::: RECORDS SUPPLIED :::
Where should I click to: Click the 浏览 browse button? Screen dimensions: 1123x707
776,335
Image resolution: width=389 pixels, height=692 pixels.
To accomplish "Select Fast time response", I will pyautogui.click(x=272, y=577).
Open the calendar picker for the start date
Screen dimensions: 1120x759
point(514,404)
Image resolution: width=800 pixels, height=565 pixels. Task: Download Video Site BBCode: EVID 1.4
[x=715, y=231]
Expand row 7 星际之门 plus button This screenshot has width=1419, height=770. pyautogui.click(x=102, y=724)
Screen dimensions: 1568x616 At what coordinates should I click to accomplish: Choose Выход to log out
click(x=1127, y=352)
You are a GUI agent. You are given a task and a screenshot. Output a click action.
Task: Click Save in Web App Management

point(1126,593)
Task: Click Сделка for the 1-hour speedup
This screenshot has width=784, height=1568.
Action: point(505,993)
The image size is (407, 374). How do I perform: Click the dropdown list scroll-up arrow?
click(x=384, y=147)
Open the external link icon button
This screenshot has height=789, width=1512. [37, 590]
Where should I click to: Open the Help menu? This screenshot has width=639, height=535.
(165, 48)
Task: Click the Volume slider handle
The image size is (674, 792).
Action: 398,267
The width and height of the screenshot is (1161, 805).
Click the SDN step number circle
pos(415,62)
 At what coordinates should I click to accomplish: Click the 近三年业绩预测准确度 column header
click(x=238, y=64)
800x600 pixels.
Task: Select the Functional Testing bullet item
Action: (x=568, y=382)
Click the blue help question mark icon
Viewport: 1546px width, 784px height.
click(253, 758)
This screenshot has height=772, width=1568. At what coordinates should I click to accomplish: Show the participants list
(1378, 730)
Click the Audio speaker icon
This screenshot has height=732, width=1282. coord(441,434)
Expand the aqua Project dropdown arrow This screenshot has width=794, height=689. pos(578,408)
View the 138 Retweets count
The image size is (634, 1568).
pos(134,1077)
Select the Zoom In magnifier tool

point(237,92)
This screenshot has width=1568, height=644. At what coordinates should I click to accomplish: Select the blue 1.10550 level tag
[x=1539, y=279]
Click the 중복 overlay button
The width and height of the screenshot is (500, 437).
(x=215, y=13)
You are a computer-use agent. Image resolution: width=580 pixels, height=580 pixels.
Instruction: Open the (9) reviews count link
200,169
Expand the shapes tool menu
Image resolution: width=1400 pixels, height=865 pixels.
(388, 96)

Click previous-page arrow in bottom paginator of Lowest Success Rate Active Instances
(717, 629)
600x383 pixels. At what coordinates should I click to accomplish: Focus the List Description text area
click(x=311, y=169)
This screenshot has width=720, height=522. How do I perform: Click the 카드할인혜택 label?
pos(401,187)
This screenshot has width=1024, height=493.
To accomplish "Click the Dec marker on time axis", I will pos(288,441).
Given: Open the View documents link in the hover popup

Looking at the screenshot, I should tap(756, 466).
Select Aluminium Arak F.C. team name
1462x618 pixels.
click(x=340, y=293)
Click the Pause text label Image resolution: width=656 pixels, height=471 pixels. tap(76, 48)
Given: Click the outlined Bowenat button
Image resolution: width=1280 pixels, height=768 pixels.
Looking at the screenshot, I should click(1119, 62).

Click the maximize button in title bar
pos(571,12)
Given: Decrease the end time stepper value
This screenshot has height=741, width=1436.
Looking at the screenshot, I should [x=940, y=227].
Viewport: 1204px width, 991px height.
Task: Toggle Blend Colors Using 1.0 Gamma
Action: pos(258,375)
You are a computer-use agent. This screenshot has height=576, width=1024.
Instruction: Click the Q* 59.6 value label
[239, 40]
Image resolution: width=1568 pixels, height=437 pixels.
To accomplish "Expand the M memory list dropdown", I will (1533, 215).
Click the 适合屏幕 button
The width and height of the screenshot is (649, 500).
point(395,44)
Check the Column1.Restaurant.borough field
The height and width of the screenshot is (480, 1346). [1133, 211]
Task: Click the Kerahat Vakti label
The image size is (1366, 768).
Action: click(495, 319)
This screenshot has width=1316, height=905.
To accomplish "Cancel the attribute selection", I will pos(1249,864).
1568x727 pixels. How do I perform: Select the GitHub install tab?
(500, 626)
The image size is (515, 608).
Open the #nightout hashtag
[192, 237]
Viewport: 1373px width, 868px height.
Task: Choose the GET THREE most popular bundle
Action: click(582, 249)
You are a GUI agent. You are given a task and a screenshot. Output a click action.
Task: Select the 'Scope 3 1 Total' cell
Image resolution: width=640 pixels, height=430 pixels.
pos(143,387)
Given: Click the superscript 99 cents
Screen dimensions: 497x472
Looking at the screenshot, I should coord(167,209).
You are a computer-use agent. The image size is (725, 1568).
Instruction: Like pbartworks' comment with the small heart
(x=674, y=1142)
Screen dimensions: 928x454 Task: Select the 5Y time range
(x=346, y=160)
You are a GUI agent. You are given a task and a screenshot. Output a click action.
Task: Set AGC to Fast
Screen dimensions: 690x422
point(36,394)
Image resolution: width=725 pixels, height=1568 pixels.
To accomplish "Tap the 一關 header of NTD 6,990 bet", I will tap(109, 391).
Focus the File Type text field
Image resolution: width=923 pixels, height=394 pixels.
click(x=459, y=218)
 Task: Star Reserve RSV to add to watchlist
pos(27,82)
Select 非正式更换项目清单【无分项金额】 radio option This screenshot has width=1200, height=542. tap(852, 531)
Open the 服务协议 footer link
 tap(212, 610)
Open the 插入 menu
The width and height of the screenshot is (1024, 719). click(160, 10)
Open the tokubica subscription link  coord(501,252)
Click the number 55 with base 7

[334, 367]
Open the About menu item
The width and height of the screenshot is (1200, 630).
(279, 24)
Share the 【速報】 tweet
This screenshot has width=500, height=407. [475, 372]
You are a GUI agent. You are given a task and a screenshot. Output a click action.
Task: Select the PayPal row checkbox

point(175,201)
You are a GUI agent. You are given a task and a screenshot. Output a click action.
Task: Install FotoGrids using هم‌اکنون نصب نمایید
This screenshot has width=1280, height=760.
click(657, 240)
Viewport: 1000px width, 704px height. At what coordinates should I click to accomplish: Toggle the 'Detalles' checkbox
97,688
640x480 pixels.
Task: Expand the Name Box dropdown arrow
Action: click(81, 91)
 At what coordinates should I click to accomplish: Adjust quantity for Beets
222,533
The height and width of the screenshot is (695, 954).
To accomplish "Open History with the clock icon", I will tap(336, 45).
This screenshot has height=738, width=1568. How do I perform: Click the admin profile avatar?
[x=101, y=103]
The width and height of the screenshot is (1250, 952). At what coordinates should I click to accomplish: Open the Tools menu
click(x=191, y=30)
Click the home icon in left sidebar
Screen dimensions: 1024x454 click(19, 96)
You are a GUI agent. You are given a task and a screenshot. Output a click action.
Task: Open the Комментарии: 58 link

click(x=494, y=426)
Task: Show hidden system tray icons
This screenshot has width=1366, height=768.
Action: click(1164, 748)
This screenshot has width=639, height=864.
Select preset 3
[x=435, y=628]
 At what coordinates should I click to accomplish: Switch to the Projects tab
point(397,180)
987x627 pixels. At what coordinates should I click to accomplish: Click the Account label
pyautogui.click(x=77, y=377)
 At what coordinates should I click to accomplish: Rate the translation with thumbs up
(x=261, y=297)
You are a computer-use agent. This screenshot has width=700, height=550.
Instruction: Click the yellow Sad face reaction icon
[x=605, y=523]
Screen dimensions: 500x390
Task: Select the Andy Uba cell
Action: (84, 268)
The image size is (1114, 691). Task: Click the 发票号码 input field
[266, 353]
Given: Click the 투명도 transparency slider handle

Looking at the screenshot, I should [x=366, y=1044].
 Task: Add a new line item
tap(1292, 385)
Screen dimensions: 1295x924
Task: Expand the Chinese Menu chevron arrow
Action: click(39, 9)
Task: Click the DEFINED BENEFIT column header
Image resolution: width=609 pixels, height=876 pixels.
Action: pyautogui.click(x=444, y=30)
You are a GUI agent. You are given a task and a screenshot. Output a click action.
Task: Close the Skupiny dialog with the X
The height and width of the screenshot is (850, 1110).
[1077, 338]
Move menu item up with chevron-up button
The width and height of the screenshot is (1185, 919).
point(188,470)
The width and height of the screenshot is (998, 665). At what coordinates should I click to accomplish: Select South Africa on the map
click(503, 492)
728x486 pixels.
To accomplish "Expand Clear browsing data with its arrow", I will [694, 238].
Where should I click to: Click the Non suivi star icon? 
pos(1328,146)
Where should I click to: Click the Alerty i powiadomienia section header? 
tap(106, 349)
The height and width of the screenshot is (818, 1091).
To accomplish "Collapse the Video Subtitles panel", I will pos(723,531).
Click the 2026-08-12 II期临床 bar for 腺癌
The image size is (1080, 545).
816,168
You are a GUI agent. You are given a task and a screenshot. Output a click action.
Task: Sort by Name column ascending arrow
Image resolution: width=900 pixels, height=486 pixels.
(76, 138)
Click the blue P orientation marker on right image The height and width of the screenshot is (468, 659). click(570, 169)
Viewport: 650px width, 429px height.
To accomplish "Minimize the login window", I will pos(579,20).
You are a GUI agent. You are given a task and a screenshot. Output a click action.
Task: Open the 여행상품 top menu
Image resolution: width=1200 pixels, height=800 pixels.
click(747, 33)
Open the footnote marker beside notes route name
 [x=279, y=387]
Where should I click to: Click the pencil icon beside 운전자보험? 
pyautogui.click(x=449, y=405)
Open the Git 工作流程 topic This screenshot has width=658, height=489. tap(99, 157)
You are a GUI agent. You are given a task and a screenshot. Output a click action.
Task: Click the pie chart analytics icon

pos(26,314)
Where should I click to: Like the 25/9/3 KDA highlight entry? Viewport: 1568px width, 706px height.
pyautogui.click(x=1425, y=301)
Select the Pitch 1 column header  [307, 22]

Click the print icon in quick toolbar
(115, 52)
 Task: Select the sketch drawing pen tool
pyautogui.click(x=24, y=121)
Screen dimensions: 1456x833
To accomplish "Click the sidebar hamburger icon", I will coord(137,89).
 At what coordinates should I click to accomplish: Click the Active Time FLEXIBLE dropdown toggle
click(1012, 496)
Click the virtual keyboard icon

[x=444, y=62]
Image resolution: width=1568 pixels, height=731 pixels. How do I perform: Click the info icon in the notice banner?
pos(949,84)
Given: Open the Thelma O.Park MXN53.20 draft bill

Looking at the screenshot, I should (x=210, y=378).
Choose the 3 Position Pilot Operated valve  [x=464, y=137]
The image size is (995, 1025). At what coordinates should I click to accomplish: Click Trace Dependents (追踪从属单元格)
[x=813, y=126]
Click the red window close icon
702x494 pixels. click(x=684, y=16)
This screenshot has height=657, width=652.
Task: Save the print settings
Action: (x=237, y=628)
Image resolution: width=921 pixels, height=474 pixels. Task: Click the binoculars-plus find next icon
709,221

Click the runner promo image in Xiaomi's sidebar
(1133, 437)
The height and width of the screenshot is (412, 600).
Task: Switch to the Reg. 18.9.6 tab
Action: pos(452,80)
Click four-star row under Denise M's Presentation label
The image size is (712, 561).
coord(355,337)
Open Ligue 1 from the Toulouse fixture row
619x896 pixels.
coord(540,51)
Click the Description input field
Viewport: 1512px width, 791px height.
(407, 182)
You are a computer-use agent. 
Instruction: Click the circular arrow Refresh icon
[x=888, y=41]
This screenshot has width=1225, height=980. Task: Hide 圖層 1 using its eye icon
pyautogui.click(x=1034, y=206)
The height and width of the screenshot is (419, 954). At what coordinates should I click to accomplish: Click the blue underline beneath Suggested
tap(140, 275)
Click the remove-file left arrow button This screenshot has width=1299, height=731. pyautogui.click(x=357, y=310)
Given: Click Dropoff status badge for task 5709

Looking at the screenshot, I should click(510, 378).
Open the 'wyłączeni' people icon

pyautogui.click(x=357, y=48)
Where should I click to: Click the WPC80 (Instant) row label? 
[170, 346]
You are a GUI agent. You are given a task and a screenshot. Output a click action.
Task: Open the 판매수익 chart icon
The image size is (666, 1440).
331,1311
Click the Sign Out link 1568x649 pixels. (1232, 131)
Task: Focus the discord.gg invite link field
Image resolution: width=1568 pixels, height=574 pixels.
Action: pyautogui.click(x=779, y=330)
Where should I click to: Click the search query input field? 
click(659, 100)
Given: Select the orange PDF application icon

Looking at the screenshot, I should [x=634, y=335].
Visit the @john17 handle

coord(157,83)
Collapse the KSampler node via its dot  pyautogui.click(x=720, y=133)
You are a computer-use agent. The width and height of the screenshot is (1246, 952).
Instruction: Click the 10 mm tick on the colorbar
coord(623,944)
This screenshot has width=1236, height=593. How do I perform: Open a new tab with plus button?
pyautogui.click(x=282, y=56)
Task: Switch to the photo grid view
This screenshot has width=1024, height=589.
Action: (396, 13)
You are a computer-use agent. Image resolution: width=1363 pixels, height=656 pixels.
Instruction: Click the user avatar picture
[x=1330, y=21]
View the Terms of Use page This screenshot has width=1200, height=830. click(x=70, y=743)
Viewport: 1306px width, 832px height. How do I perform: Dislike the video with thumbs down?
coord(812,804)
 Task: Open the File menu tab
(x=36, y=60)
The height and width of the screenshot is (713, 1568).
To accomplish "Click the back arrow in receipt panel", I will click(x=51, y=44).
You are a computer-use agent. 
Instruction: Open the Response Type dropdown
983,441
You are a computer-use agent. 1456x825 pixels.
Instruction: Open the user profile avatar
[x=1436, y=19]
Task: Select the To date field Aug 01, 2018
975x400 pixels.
:::
▶ [WORK INSTRUCTIONS]:
Note each line above that contains "Collapse" and copy it out.

▶ [YOUR RESPONSE]:
To accomplish "Collapse the Video Subtitles panel", I will pos(723,531).
Collapse the KSampler node via its dot  pyautogui.click(x=720, y=133)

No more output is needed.